In both contexts, the study found, children live in constant fear of losing a parent because of immigration enforcement, while parents fear losing their children if they themselves are detained and deported. Immigration enforcement also results in increased rates of single mothers, left behind by their deported partners, who struggle to make ends meet.

Children living in families that have been ripped apart are burdened with the uncertainty of not knowing where their next meal will come from and whether they will ever see their deported parent again. Other children end up in foster care after the detention or deportation of one of their parents.

According to the Applied Research Center’s recent “Shattered Families” report, more than 5,000 children around the country currently in foster care have parents who have been detained or deported. That is 1.25 percent of the children in foster care as a whole, but in the next five years, at least 15,000 more children will face these same threats if our heavy-handed immigration enforcement system is not halted.

Moreover, because undocumented immigrants live side by side and in the same communities as authorized immigrants and citizens, the effects of harsh immigration policies reverberate beyond families that directly experience a deportation. Dreby’s research finds that the knowledge alone that deportations are occurring in one’s community puts children and families—and thus entire communities—on edge.

Children grow up learning to associate police with immigration officials, making them afraid to interact with law enforcement personnel, Dreby finds.

Bill Flores, a retired San Diego County assistant sheriff described how collaboration between police and Immigration and Customs Enforcement is problematic because, it is "the antithesis to community-oriented policing.… It’s the kind of relationship that makes this segment of the community reluctant to call or come forward as a witness of a crime.”

Children should not be afraid of the police. It’s simply a bad association to make at such an early age, and one that will lead to less safe communities in the future.

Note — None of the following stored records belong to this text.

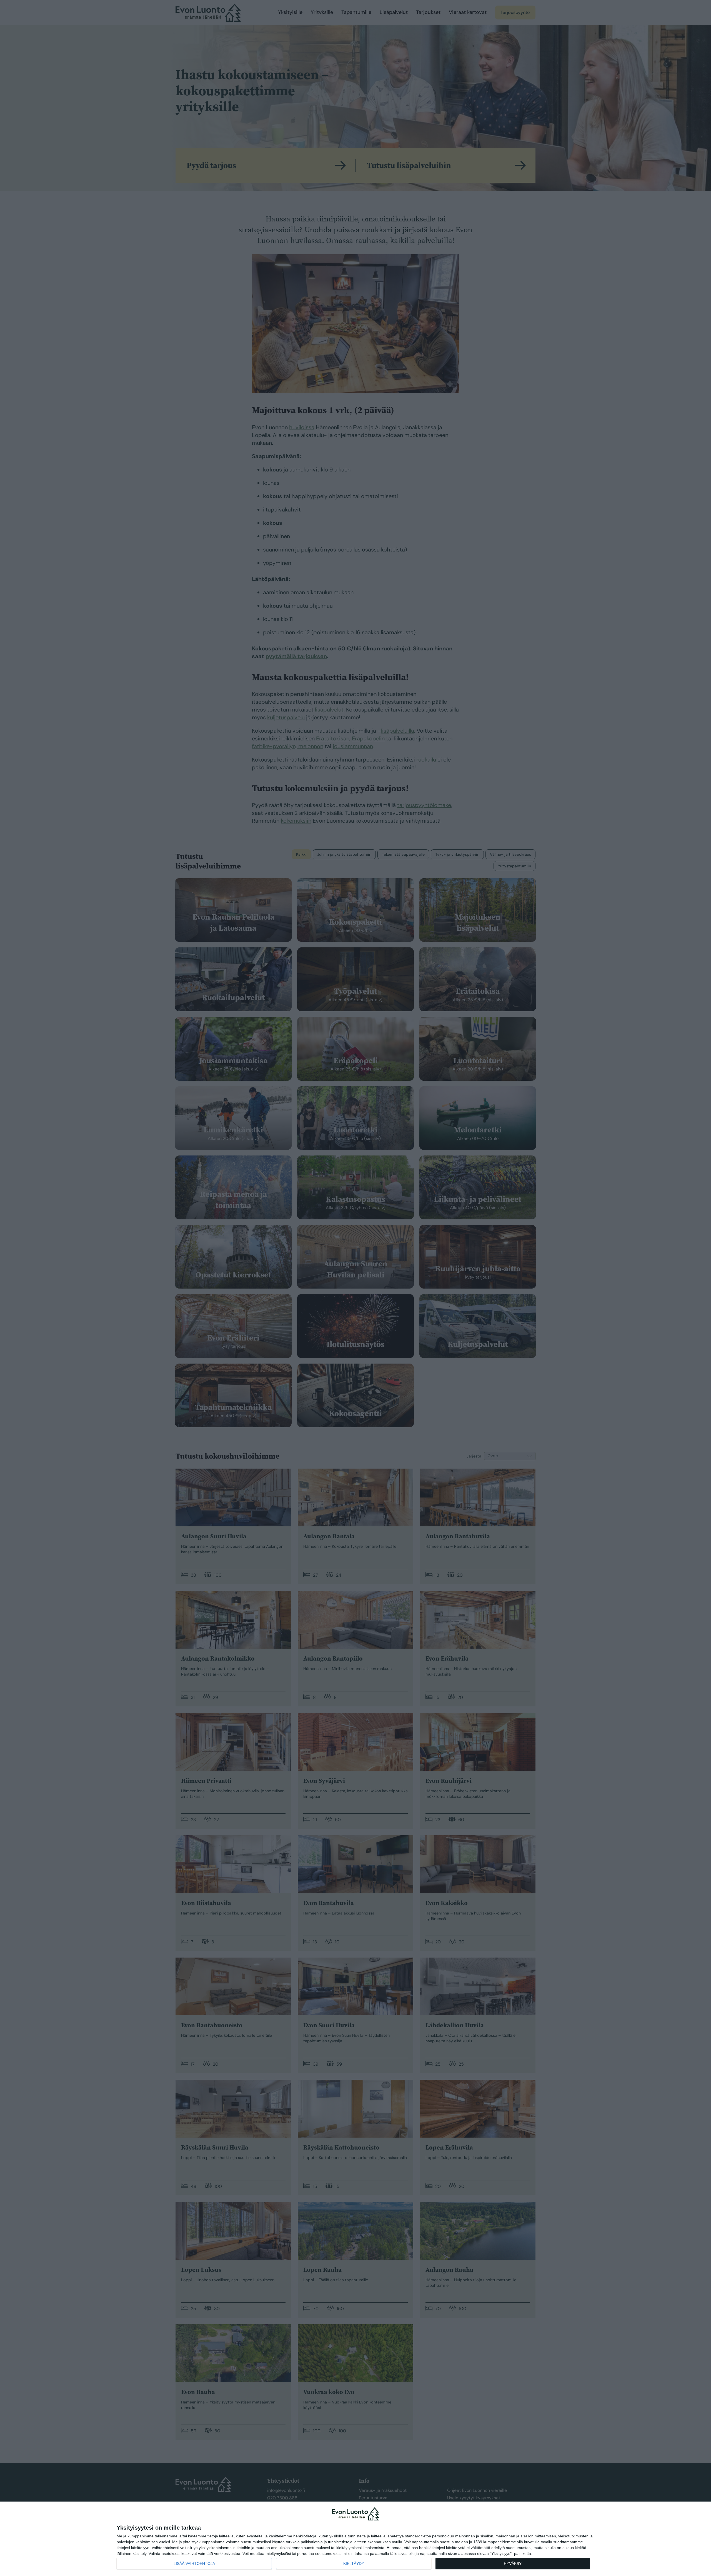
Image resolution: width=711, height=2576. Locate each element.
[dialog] (355, 2539)
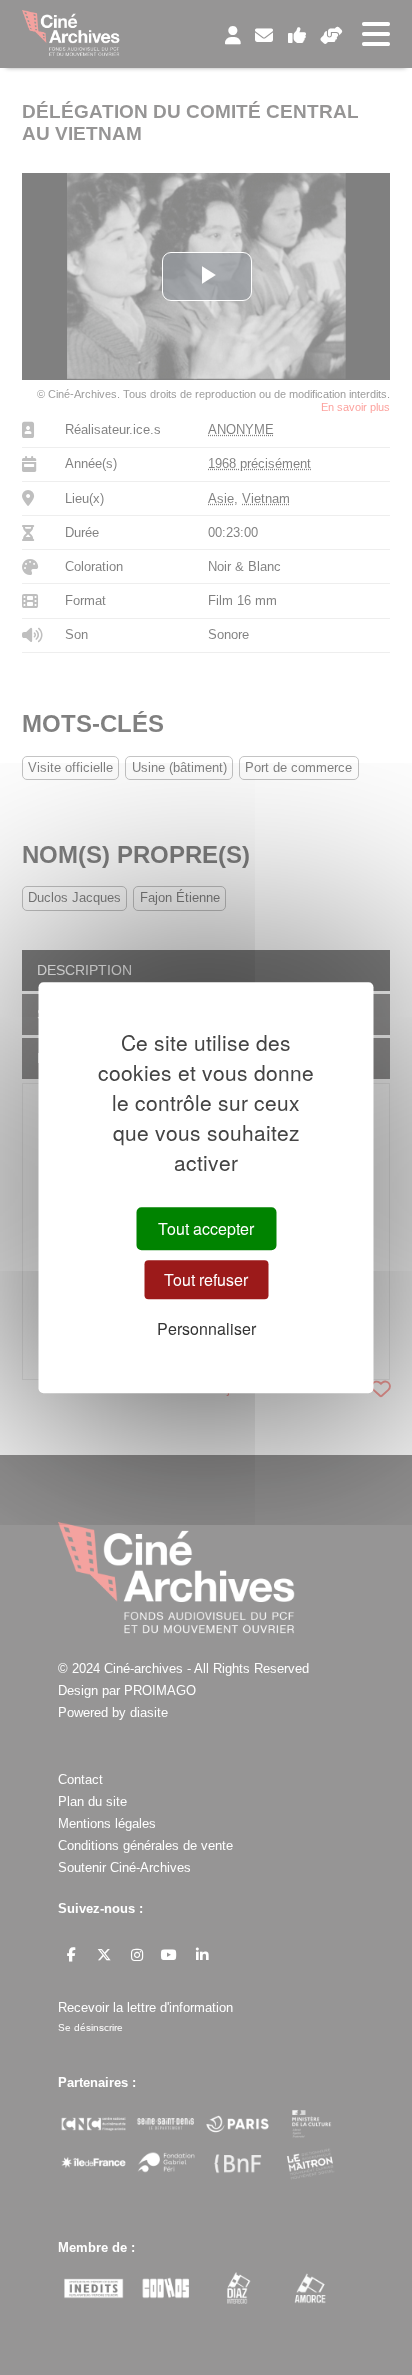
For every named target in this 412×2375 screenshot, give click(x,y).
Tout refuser (206, 1279)
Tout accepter (206, 1228)
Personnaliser (206, 1328)
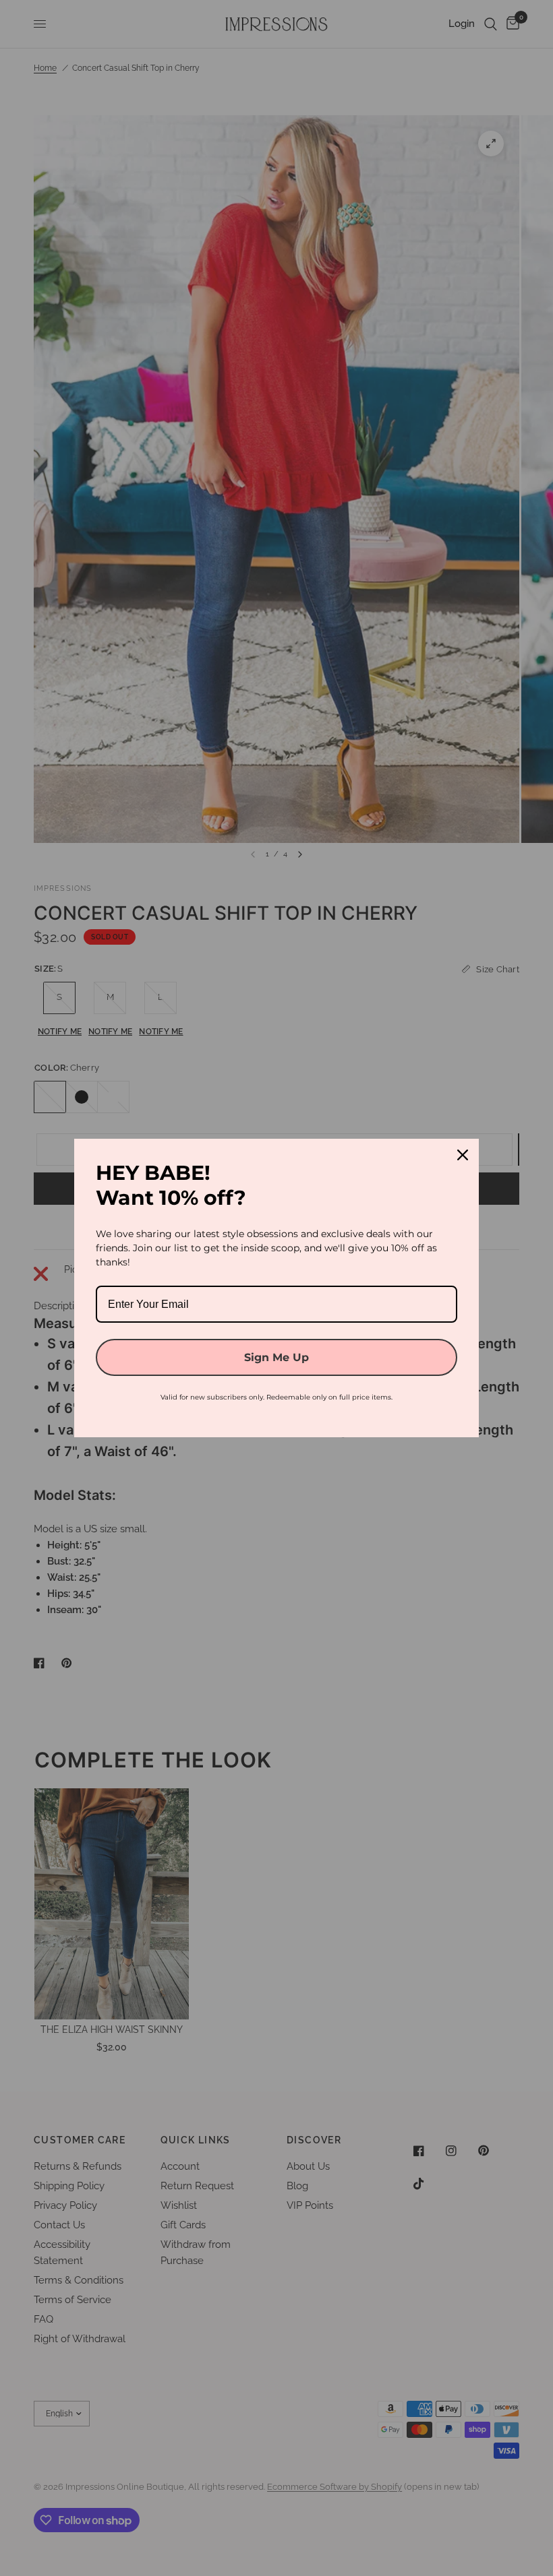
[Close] (462, 1155)
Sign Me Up (276, 1357)
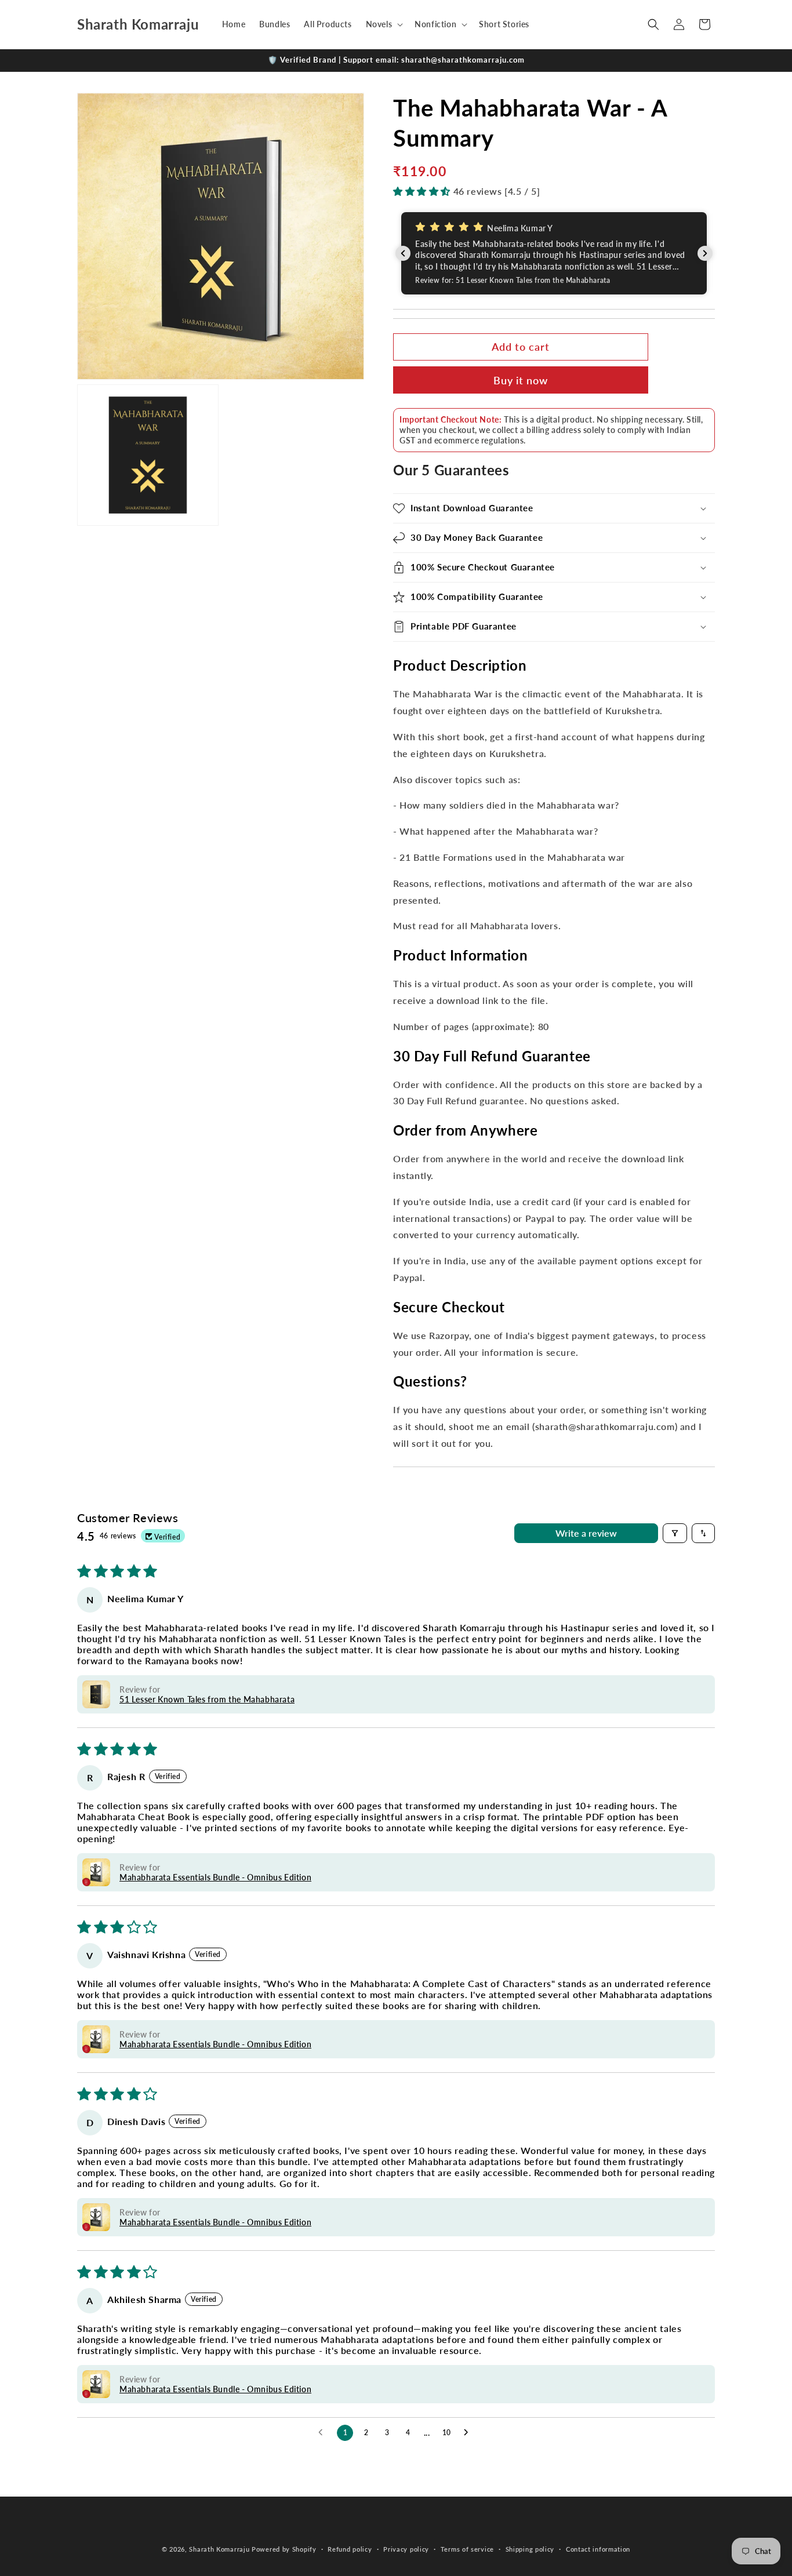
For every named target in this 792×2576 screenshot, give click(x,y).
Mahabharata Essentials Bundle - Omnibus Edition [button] (215, 1877)
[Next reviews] (705, 253)
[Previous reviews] (402, 253)
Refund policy (350, 2549)
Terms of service (467, 2549)
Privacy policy (406, 2549)
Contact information (598, 2549)
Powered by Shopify (284, 2549)
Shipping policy (530, 2549)
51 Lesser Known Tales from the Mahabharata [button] (207, 1699)
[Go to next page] (469, 2433)
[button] (383, 24)
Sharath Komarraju (219, 2549)
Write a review (586, 1532)
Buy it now (520, 380)
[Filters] (675, 1533)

Also as a result of heavy immigration enforcement, even young children equate “immigrant” with illegal status, Dreby found, and they stigmatize their own immigrant heritage.

The study suggests that our current immigration enforcement policies will hurt the U.S. in the long run. As a result we lose the talent of native-born children who are deported because they avoid family separation. To reform such policies, we must implement more commonsense and comprehensive immigration policies that provide a road map to earned citizenship and can grant security to mixed-status families and their communities.

Other legislative fixes could ameliorate some of the harm until broader reform is enacted--laws such as legislation proposed by Sen. Al Franken, D-Minn., and Rep. Lynn Woolsey, D-Calif., the Humane Enforcement and Legal Protections for Separated Children Act, which would mandate standards for immigration enforcement when children are involved; or the Help Separated Families Act, proposed by Rep. Lucille Roybal-Allard, D-Calif.,which would ensure that children are not taken away from relatives due to a parent’s status.

In the short term, the Obama administration should continue its efforts to better prioritize enforcement resources and not focus on removing immigrant parents who have not committed crimes and are guilty only of the civil offense of not having documents. They should be permitted to remain in the U.S. to raise their citizen children.

Our nation is one built by immigrants. Family unity is both a cornerstone of our immigration policy and a basic moral tenet of our society. Immigration enforcement will be better accomplished by targeting those who mean us harm rather than those who want to be woven into the complex fabric that is America.

Laura Pereyra is a press associate at the Center for American Progress.